Segment Start: GIVEN RECORDS
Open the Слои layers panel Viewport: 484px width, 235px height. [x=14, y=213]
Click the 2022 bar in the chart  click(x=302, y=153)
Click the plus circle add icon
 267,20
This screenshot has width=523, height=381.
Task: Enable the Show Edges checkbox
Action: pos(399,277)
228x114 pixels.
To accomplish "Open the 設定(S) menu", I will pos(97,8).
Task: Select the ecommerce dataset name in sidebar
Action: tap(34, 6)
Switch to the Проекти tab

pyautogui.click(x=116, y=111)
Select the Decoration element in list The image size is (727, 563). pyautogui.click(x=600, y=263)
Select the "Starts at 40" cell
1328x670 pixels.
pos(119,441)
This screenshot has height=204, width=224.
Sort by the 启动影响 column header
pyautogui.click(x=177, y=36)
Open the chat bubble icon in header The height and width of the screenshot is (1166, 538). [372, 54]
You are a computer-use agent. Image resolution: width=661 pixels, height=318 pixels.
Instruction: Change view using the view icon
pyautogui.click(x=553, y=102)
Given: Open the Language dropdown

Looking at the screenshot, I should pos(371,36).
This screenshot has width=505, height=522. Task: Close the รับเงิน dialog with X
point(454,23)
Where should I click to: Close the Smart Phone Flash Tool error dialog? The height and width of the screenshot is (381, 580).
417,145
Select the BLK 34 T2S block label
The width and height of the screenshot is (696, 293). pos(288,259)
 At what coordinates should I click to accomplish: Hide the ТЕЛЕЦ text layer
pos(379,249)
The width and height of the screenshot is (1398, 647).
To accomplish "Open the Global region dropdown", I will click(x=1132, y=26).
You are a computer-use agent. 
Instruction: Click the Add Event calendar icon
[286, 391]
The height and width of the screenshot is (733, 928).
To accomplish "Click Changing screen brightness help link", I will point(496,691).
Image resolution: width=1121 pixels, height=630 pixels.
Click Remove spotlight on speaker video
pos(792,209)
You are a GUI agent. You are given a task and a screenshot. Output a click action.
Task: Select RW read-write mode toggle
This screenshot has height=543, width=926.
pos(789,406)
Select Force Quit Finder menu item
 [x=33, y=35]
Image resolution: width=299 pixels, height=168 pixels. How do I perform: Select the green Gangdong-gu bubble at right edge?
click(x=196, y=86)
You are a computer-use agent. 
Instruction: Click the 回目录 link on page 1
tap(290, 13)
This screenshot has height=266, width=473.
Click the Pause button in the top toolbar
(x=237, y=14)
Segment End: GIVEN RECORDS
■ **TASK DIRECTIONS**:
Retype exactly the lines of the data above that fall between the line with "Task: Select RW read-write mode toggle" and the line with "This screenshot has height=266, width=473.", inclusive, and add nothing.

■ **EXERCISE RESULT**:
Task: Select RW read-write mode toggle
This screenshot has height=543, width=926.
pos(789,406)
Select Force Quit Finder menu item
 [x=33, y=35]
Image resolution: width=299 pixels, height=168 pixels. How do I perform: Select the green Gangdong-gu bubble at right edge?
click(x=196, y=86)
You are a computer-use agent. 
Instruction: Click the 回目录 link on page 1
tap(290, 13)
This screenshot has height=266, width=473.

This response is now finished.